Figure 3. Extra Seam Cells Generated as a Consequence of Reiteration of the L2-Stage Developmental Program in Animals Lacking mir-48, mir-84, and mir-241 MicroRNA Activity

Nomarski DIC images of the hypodermis. (A and B) Arrows indicate seam cells. Normal seam cell number is observed in a (A) wild-type and (B) lin-46 mutant animal at the L4 stage. (C) Extra seam cells in a mir-48 mir-241; mir-84 triple mutant at the L4 stage. (D) Enhanced extra-seam-cell phenotype of a lin-46 mir-48 mir-241; mir-84 mutant animal at the L4 stage. (E–G) Sequential Nomarski DIC images of a mir-48 mir-241; mir-84 mutant animal (E) during the late L2 stage, (F) during the L2 molt, and (G) during the early L3 stage.
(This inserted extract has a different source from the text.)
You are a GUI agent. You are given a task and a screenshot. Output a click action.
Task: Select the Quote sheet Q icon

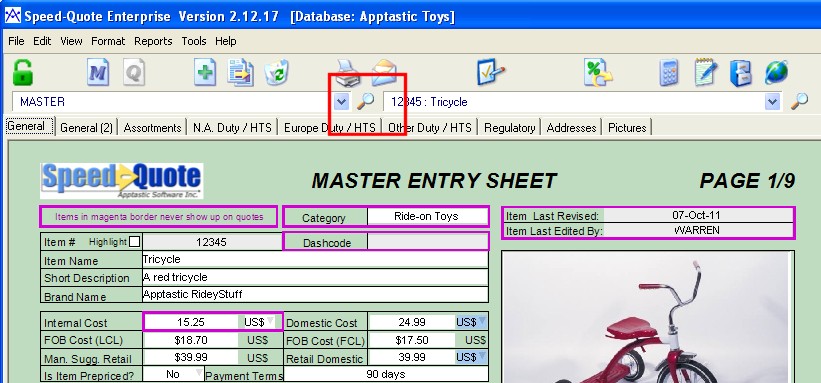point(134,72)
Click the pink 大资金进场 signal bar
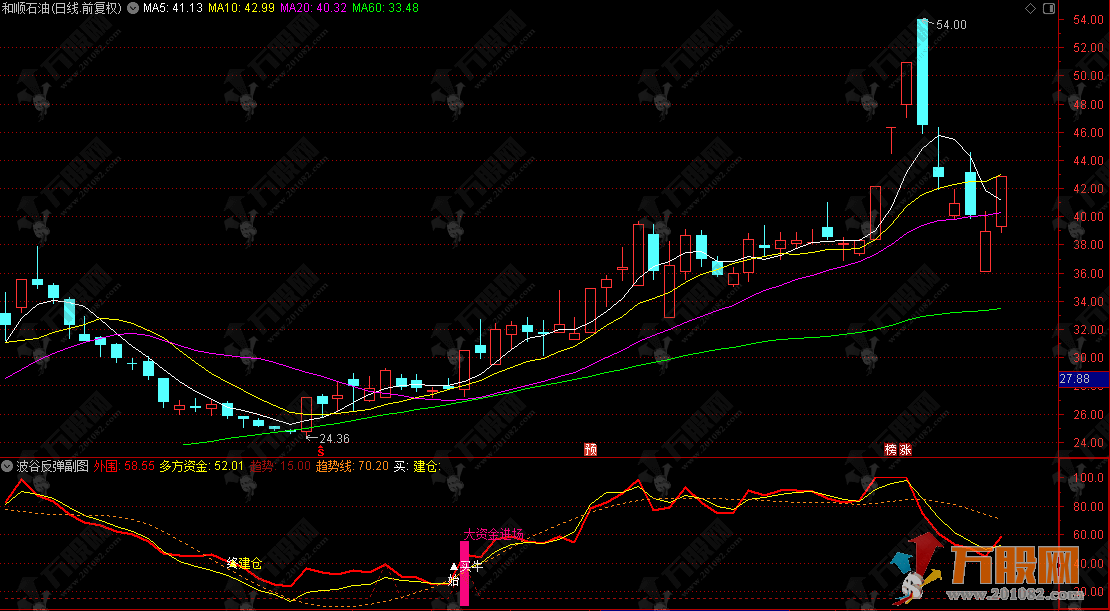 click(x=464, y=573)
The same V seam cell lineage in a single animal is shown in all three images. (E) A single seam cell prior to cell division (arrow). (F) The seam cell in (E) divided during the L2 molt, resulting in two daughters. (G) Each of the daughters from (F) executed another round of cell divisions, resulting in four daughter nuclei in the early-L3 stage. The posterior daughter of each pair of daughter nuclei retains the seam cell identity, and the anterior daughter fuses with the hyp7 syncytium (Sulston and Horvitz, 1977). (H) Diagram of Vn (V1–V4, V6) lineage of a normal N2 wild-type animal (adapted from Sulston and Horvitz, 1977) and a mir-48 mir-241; mir-84 triple mutant animal. Reiteration of the L2-stage proliferative program is observed in V lineage seam cells of mir-48 mir-241; mir-84 triple mutants.
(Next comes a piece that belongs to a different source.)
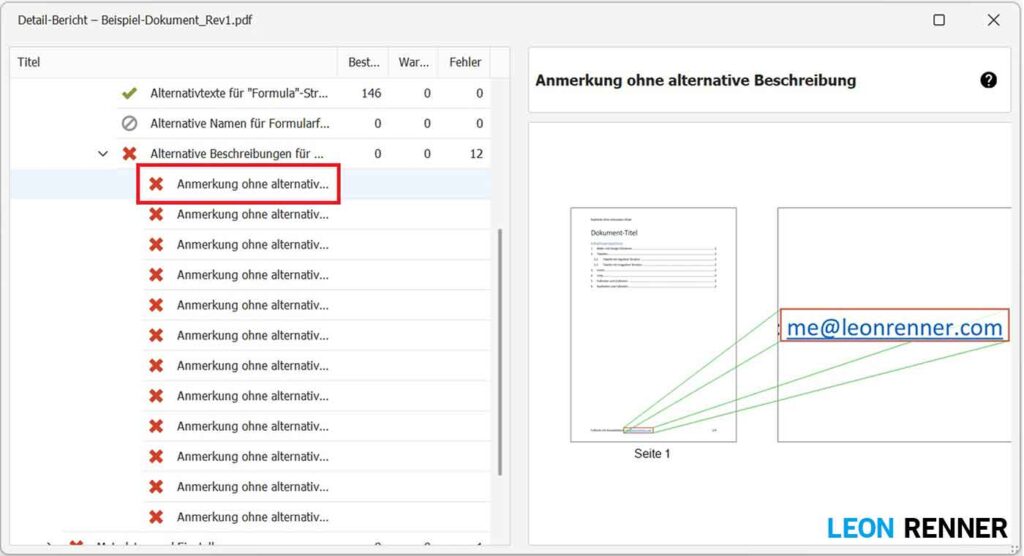
Task: Click the green checkmark icon for Alternativtexte
Action: point(129,93)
Figure 4. mir-48, mir-84, and mir-241 Are Necessary for the Downregulation of hbl-1::gfp::hbl-1 in the hyp7 Syncytium

(A–D) Larval stage and genotype are indicated for each panel. All fluorescent images were taken with identical exposure times. Fluorescent micrographs of a (A and C) wild-type and a (B and D) mir-48 mir-241; mir-84 mutant animal carrying the hbl-1::gfp::hbl-1 containing transgene ctIs39 (Fay et al., 1999). (A and B) hbl-1::gfp::hbl-1 is expressed at the L1 stage in hyp7 in a (A) wild-type and (B) mir-48 mir-241; mir-84 mutant animal. Little or no expression is visible in the seam cells. Arrows indicate examples of seam cells, and arrowheads indicate examples of hyp7 nuclei. (C) hbl-1::gfp::hbl-1 expression is undetectable in hyp7 in a L3-stage wild-type animal. (D) hbl-1::gfp::hbl-1 expression is elevated in hyp7 in a L3-stage mir-48 mir-241; mir-84 animal. (A′–D′) Corresponding Nomarski DIC images for images shown in (A)–(D). Arrows indicate examples of seam cells, and arrowheads indicate examples of hyp7 nuclei.
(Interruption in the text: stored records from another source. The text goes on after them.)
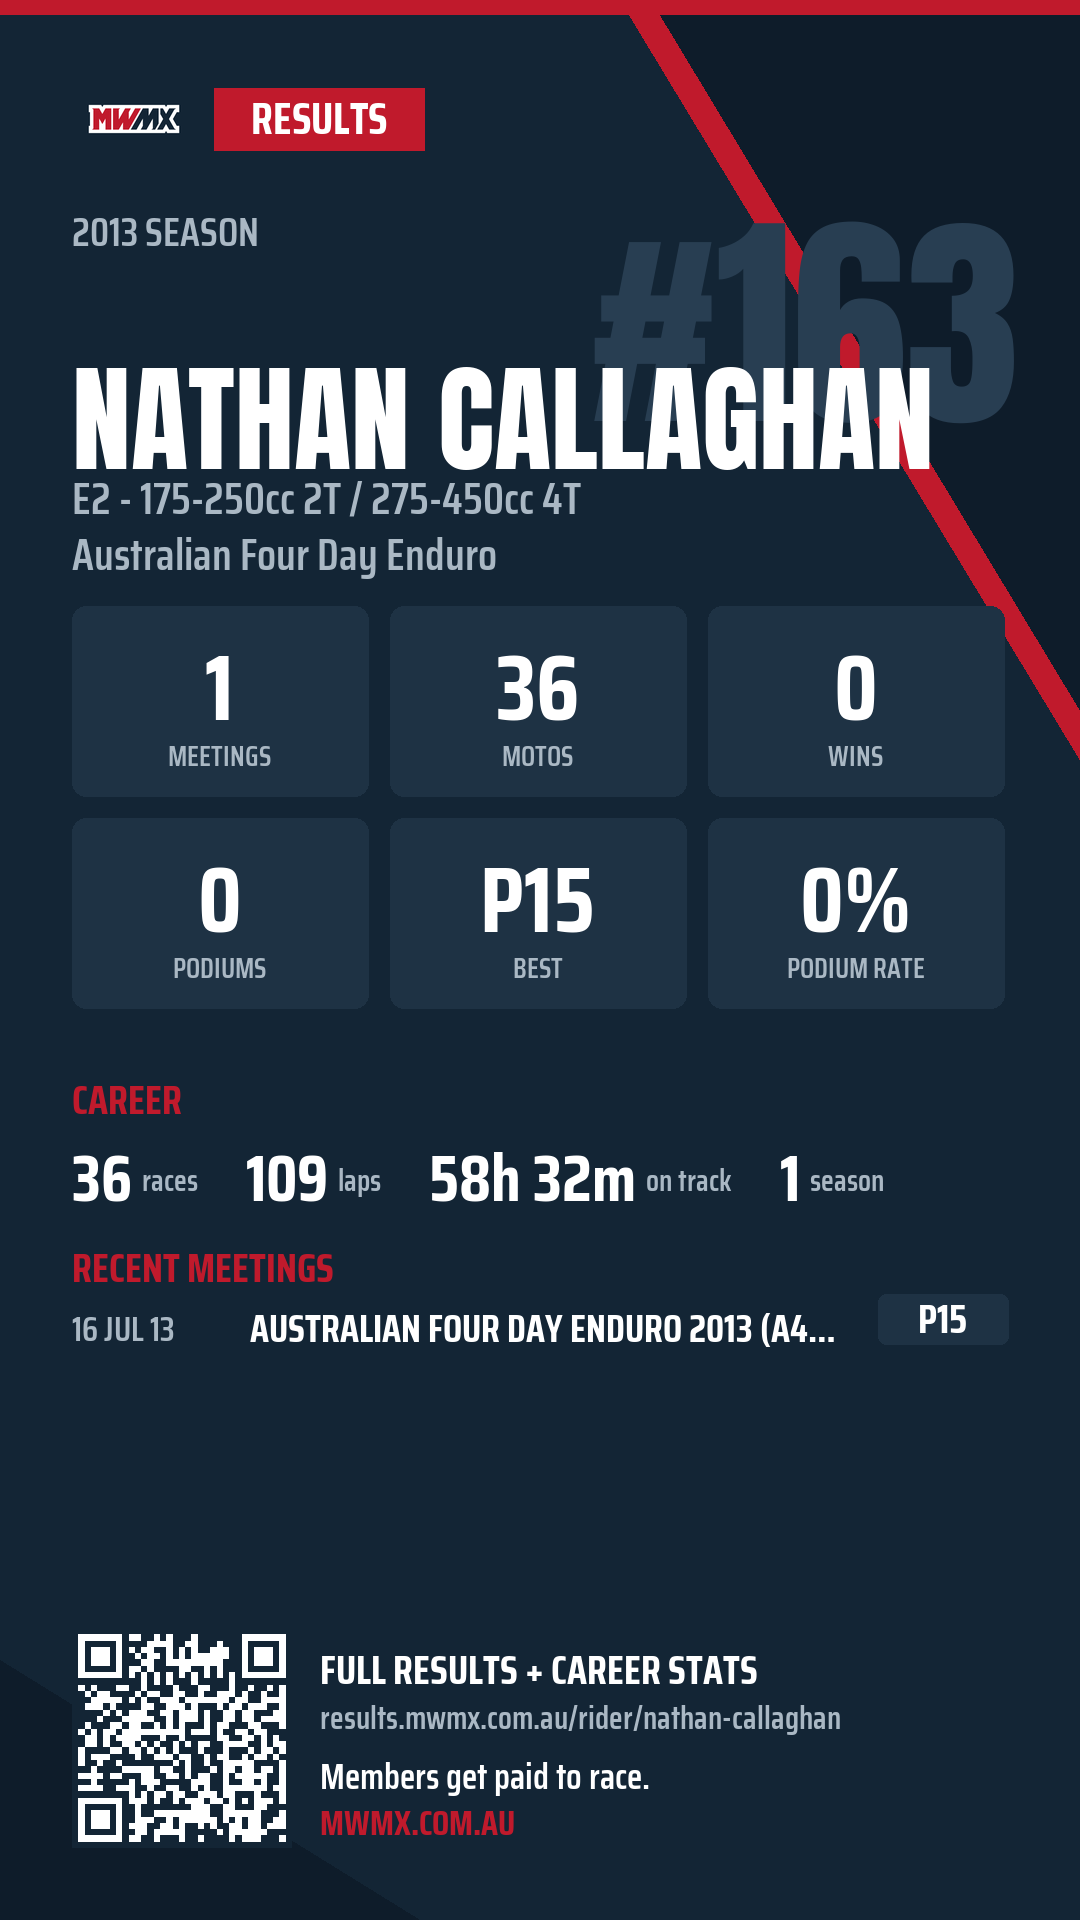Scan target: click the QR code
The image size is (1080, 1920).
[182, 1738]
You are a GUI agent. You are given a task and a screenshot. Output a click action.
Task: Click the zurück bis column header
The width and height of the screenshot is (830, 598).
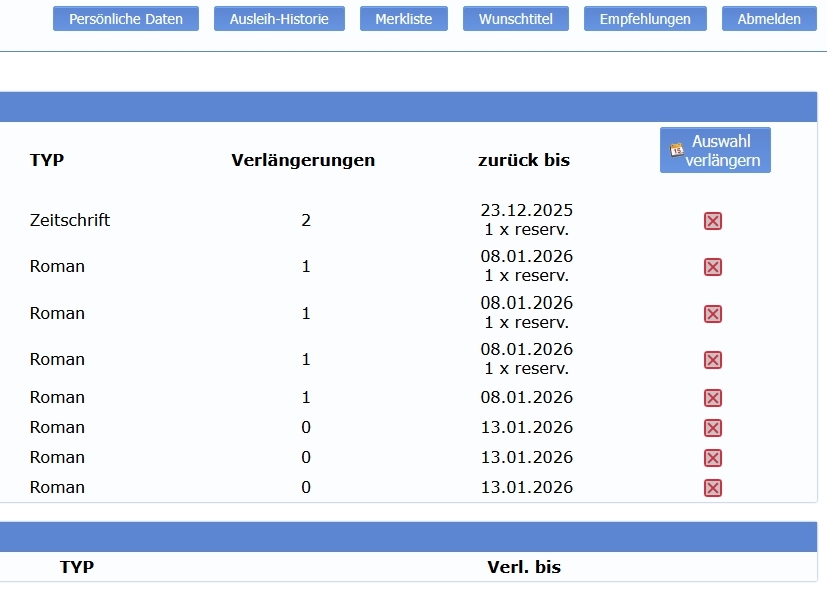point(524,160)
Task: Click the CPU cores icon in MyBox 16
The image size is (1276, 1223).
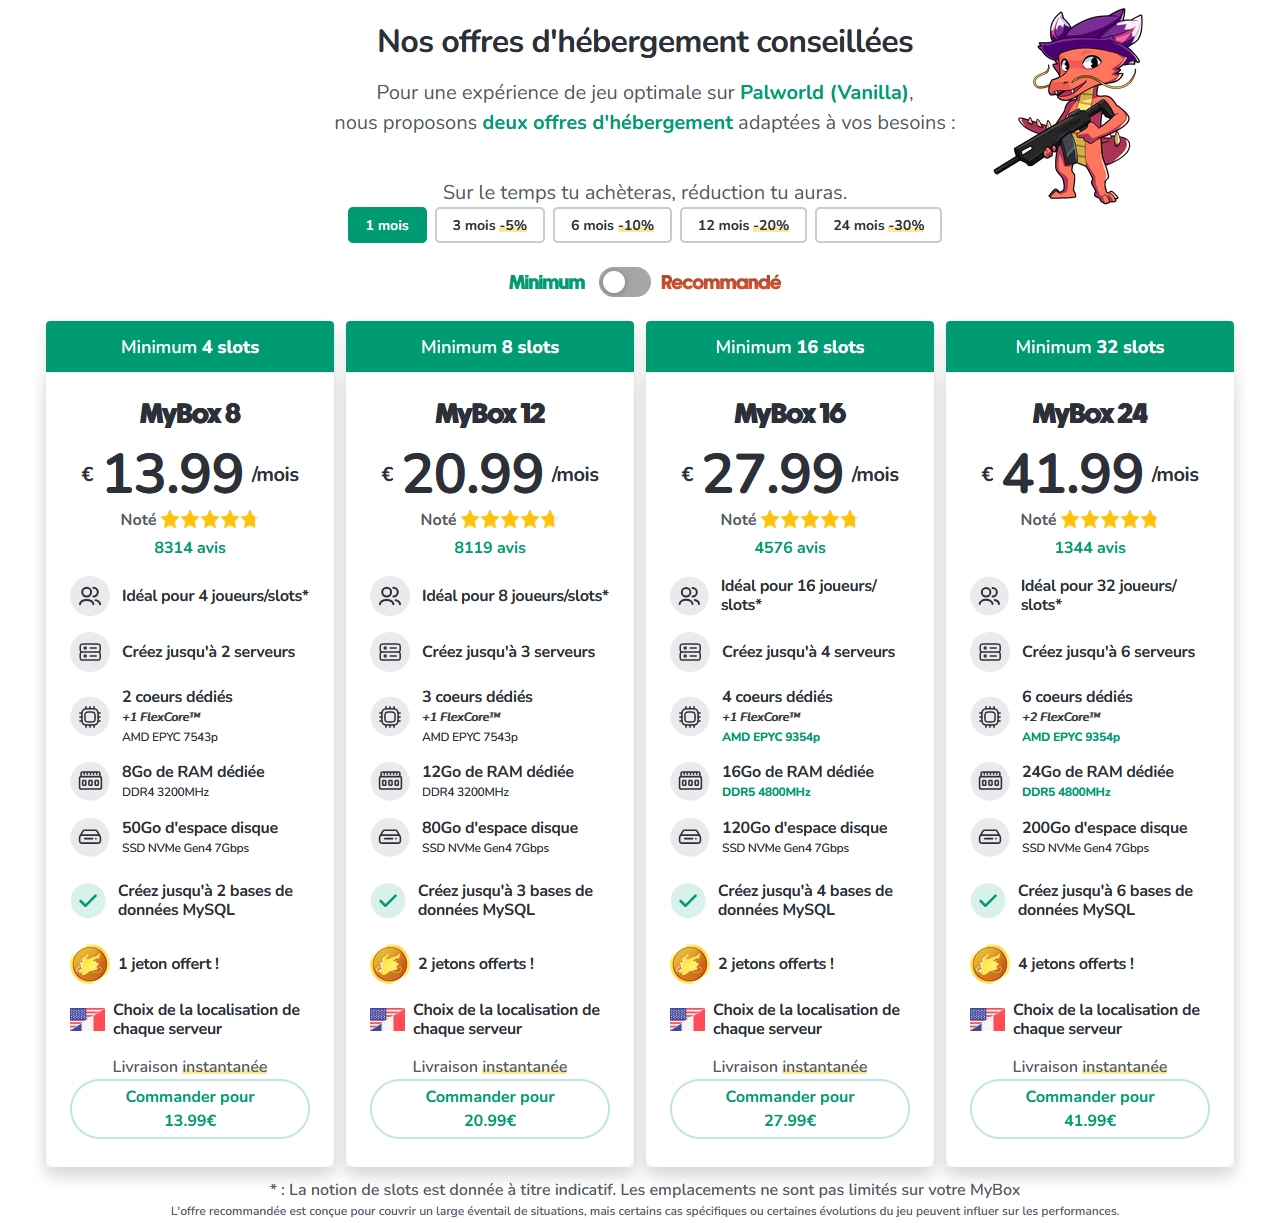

Figure 5. Model for the Early Role of mir-48, mir-84, and mir-241 in the Heterochronic Gene Pathway at the L2-to-L3 Transition and the Late Role for let-7 in the L4-to-Adult Transition

See text for details. Our data indicate that mir-48, mir-84, and mir-241 act in parallel with lin-28 and lin-46 and upstream of hbl-1 to control specification of L3-stage events. Both the lin-28 and lin-46 pathway and the mir-48, mir-84, mir-241 pathway converge on hbl-1 to specify the L2-to-L3 transition. let-7 functions later to control specification of adult-stage events through its downstream effectors, hbl-1 and lin-41. mir-48, mir-84, and mir-241 control the exit from the molting cycle and may contribute to the repression of hbl-1 and lin-41 at the L4-to-adult transition.